Aujourd’hui, Soy Cuba est connu, reconnu – et notamment désormais disponible dans des DVD et Blu-ray de grande qualité édités par Potemkine, avec en bonus de précieuses analyses de François Albera et Eugénie Zvonkine. Pourtant, les publications universitaires tardaient, elles, à se hisser au niveau de cette nouvelle réputation. Les auteurs de ces lignes et directeurs scientifiques de ce volume de la revue Phantasia viennent de publier, en janvier 2025, aux Presses universitaires de Lyon, la première monographie en français consacrée entièrement à Soy Cuba1. Ils avaient déjà pris l’initiative d’organiser en mai 2023 une journée d’études, à l’Université de Namur et dans le cadre du Master de spécialisation en « Cultures et pensées cinématographiques »2, où sont intervenus plusieurs universitaires pour analyser Soy Cuba et débattre de sa virtuosité formelle. Le présent volume de la revue Phantasia est l’écho de cette journée. Il rassemble quatre contributions qui chacune à sa manière se consacre à Soy Cuba mais aussi, autour de ce film, à l’œuvre de Kalatozov avant 1964 ou encore aux comparaisons que l’on peut tisser entre Soy Cuba et les films d’autres réalisateurs, tels que Miklós Jancsó ou Alexeï Guerman, voire encore Terrence Malick.

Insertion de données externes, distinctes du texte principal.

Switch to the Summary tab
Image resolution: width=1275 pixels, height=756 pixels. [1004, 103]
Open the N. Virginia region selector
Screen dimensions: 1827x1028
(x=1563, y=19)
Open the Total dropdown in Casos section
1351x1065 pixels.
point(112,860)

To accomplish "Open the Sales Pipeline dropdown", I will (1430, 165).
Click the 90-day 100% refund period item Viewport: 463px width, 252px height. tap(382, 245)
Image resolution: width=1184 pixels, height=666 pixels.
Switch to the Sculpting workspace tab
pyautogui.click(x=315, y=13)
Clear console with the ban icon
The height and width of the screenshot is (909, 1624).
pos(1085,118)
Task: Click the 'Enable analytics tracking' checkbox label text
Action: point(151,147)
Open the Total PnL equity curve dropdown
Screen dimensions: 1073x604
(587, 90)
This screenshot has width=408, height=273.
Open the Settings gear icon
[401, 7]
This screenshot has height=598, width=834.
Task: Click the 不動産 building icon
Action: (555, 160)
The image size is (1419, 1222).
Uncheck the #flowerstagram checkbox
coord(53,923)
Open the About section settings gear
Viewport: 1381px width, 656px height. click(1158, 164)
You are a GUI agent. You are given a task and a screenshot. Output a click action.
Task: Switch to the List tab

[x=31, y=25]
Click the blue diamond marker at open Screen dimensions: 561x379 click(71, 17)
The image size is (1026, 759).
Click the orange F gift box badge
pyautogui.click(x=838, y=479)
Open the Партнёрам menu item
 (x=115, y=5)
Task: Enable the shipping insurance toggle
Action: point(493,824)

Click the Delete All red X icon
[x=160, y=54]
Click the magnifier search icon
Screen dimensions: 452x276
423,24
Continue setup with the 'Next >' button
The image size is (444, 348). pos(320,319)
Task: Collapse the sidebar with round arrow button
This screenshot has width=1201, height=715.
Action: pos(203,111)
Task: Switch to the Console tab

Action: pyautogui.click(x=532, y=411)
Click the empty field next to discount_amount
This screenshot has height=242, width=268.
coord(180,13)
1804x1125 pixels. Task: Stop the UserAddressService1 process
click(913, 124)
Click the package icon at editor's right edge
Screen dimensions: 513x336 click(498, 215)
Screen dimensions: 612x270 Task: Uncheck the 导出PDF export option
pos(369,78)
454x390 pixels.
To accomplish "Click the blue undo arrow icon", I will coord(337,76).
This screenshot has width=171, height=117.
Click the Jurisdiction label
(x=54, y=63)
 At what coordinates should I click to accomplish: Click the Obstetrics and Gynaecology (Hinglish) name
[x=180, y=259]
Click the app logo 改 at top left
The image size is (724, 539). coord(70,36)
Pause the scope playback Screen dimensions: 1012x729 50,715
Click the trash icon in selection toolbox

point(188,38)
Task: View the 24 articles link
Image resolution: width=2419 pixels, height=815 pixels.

Dans son article, François Albera étend le point de vue sur Mikhaïl Kalatozov au-delà et en-deçà de Soy Cuba pour affronter un doute qui a souvent été exprimé à propos du réalisateur : est-il réellement l’auteur d’œuvres aussi audacieuses que Quand passent les cigognes et Soy Cuba, ou ne faut-il pas plutôt y reconnaître avant tout les mérites de son chef opérateur, Sergeï Ouroussevski ? Sans vouloir entrer dans le débat des mérites comparés des deux hommes, ni encore moins trancher ce débat, François Albera révèle l’ampleur de l’œuvre de Kalatozov, souvent protéiforme mais non moins constante dans son esthétique. Le réalisateur a porté une attention continue à la composition de l’image et en même temps à la déstabilisation de cette composition. Non seulement Kalatozov fut lui-même chef opérateur, mais il a encore écrit et théorisé ses options constructivistes en participant au LEF géorgien. Anticipant en quelque sorte les reproches de formalisme qui lui seront adressés ultérieurement, il affirmait ainsi vouloir éviter toute esthétisation en privilégiant l’impact émotionnel. Sensible à l’enseignement de Rodtchenko sur la photographie, il en réactive les principes constructifs notamment via une approche de la question du point de vue qui s’affranchit de la vision empirique humaine, « obstacle majeur à la construction du sujet qui est le but du travail artistique ». Kalatozov croise ainsi le principe d’étrangéisation (l’ostranenie) de Viktor Chklovski. En soulignant également l’importance de la filiation « factographique », François Albera montre comment, de Sel de Svanétie et Un clou dans la botte, par exemple, jusqu’à la trilogie réalisée avec Ouroussevski comme chef opérateur, les principes constructivistes sont mis en œuvre pour rendre en même temps possible la déstabilisation de la composition en y laissant entrer l’aléa. Kalatozov propose une vision matérialiste qui laisse voir le débordement de la conscience et rompt ainsi avec un conception de l’homme comme « maître et possesseur de la nature » qui fut pourtant largement promue en URSS.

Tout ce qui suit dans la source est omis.